Requirement # 1 : Allow the Inside & DMZ-3 Administrator to manage the Firewall
remotely. Configure the ASA with a Telnet password of cisco123 and allow the
10.11.11.0/24 & 192.168.3.0/24 networks to access it for Telnet.

Enable the Telnet Service on the Inside & DMZ-3 interface and specify the allowed
Network

telnet 10.11.11.0 255.255.255.0 inside

telnet 192.168.3.0 255.255.255.0 dmz-3

Configure a Password for Telnet

passwd cisco123

Requirement # 2 : Allow the Outside & DMZ-3 Administrator to manage the Firewall
remotely. Configure the ASA with a Username admin1 with a password of cisco123 and
allow the 192.1.20.0/24 & 192.168.3.0/24 networks to access it for SSH.
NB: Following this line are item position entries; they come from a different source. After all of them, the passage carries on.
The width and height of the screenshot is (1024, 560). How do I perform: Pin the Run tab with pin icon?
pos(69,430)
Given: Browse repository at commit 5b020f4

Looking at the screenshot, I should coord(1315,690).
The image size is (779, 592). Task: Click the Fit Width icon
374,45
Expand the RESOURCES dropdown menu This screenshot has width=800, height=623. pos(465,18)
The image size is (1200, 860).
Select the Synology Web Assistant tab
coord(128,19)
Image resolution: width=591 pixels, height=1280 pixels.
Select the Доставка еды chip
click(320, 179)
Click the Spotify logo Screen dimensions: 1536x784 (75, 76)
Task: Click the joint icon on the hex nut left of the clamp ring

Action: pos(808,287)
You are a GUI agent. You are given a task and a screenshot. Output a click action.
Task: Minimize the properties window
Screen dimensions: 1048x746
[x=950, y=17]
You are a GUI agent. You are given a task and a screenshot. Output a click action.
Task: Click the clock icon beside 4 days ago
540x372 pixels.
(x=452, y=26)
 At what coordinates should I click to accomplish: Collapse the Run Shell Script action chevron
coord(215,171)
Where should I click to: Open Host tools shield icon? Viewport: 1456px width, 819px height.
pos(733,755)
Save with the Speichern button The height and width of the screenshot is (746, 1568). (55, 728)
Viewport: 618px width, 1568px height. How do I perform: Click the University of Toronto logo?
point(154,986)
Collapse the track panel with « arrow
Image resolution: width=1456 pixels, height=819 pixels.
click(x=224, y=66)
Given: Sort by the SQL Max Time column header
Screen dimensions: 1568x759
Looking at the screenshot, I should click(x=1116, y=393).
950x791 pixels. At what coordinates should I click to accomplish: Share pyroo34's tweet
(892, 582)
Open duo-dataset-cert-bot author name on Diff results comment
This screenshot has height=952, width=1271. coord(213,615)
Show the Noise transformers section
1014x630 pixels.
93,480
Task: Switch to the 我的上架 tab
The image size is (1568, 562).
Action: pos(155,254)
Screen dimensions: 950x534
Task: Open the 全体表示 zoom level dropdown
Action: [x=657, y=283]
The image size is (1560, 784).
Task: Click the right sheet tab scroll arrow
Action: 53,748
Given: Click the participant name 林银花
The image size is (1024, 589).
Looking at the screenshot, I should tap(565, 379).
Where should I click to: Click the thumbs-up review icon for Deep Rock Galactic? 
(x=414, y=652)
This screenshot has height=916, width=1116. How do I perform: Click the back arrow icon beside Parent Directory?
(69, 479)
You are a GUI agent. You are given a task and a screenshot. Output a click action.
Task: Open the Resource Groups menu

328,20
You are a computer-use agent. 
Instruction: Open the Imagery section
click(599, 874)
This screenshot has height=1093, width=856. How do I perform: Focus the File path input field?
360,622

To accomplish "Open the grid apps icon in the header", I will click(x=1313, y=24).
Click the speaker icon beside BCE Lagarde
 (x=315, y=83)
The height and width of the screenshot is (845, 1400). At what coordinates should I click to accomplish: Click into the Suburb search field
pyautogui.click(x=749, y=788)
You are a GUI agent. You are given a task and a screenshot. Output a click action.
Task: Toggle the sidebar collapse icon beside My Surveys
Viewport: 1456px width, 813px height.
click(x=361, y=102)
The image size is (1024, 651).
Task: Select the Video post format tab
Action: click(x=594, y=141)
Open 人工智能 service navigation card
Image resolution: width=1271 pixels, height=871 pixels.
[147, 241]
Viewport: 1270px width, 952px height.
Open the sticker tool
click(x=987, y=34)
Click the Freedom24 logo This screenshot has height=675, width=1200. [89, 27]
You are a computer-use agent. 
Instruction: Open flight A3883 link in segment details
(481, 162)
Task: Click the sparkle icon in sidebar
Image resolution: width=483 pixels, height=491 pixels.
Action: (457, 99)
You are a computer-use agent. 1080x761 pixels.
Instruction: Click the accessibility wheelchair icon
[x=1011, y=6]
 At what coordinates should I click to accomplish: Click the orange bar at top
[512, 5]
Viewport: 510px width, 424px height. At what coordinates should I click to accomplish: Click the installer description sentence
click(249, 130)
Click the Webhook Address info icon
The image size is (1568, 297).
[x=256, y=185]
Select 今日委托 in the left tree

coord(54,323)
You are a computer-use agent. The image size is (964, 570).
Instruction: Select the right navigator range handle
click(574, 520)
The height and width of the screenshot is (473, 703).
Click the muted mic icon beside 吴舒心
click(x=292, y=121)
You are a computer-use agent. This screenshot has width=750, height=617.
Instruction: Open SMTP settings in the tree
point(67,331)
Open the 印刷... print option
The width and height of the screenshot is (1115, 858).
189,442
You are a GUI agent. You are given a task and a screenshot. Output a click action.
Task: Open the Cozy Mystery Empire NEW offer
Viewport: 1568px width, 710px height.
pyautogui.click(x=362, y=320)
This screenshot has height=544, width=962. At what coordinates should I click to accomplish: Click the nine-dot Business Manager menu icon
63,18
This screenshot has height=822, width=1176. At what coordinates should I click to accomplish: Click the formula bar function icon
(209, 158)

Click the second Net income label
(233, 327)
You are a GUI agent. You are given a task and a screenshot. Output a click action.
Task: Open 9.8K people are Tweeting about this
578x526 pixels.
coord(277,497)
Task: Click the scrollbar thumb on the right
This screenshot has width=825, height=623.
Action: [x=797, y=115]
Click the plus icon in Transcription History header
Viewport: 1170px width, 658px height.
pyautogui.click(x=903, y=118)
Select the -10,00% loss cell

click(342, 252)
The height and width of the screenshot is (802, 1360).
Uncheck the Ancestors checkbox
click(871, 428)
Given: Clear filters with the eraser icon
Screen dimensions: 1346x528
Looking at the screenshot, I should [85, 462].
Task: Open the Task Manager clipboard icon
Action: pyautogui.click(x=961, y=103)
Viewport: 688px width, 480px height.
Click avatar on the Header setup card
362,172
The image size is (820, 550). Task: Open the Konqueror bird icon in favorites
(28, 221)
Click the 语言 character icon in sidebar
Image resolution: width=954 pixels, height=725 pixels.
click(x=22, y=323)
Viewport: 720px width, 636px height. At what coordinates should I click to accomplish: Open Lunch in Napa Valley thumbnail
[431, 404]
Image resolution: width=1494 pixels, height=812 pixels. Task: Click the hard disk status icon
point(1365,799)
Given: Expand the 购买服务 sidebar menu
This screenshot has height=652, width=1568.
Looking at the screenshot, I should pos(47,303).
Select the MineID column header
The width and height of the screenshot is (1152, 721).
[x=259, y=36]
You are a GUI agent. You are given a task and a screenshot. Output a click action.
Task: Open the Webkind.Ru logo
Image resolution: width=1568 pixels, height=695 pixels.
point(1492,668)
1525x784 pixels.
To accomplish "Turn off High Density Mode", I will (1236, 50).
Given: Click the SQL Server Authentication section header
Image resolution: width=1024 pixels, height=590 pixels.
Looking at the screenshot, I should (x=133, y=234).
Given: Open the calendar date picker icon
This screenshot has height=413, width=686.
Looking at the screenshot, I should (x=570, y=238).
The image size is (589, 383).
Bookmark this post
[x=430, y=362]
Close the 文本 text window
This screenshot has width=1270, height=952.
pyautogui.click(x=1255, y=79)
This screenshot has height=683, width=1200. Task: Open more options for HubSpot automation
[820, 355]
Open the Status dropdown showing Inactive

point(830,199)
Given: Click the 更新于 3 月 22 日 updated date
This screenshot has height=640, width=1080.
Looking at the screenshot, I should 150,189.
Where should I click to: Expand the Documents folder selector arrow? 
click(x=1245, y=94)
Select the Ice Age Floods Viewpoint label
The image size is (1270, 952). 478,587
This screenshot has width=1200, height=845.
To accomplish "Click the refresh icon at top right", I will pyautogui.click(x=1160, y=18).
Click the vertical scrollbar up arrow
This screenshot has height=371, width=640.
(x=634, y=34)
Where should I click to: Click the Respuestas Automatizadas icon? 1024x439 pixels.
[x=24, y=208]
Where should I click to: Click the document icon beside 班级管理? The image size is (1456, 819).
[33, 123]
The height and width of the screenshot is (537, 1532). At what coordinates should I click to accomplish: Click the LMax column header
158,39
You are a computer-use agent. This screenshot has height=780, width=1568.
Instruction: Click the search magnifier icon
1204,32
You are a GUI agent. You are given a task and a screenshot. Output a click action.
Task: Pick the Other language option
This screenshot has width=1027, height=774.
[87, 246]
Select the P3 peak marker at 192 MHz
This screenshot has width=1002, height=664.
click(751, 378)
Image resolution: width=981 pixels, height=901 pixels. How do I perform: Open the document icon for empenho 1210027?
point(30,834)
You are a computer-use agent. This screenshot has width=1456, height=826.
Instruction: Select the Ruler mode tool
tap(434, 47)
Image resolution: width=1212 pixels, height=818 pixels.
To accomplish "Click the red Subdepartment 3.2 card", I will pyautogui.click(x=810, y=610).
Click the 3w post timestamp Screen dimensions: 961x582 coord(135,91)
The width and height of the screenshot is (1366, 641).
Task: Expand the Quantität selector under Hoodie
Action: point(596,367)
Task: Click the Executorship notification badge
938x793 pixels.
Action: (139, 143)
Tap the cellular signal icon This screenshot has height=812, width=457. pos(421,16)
Configure the Username and Password in the Local Database

username admin1 password cisco123

Generate a RSA Key Pair for the ASA

domain-name cisco.com
crypto key generate rsa modulus 1024

Enable the SSH Service on the Outside & DMZ-3 interface and specify the allowed
Network

ssh 192.1.20.0 255.255.255.0 outside

ssh 192.168.3.0 255.255.255.0 dmz-3

Configure SSH to authenticate to the LOCAL username/password Database

aaa authentication ssh console LOCAL

-----------------------------------------------------------------------------------
-------------------------------------------------------------------
Lab # 5 - Static Routes
-----------------------------------------------------------------------------------
-------------------------------------------------------------------

Static Route Syntax:

route [Exit Interface] [Destination Network] [Mask] [Next-hop]

- Create a static route for the 10.10.10.0/24. This network is behind R1.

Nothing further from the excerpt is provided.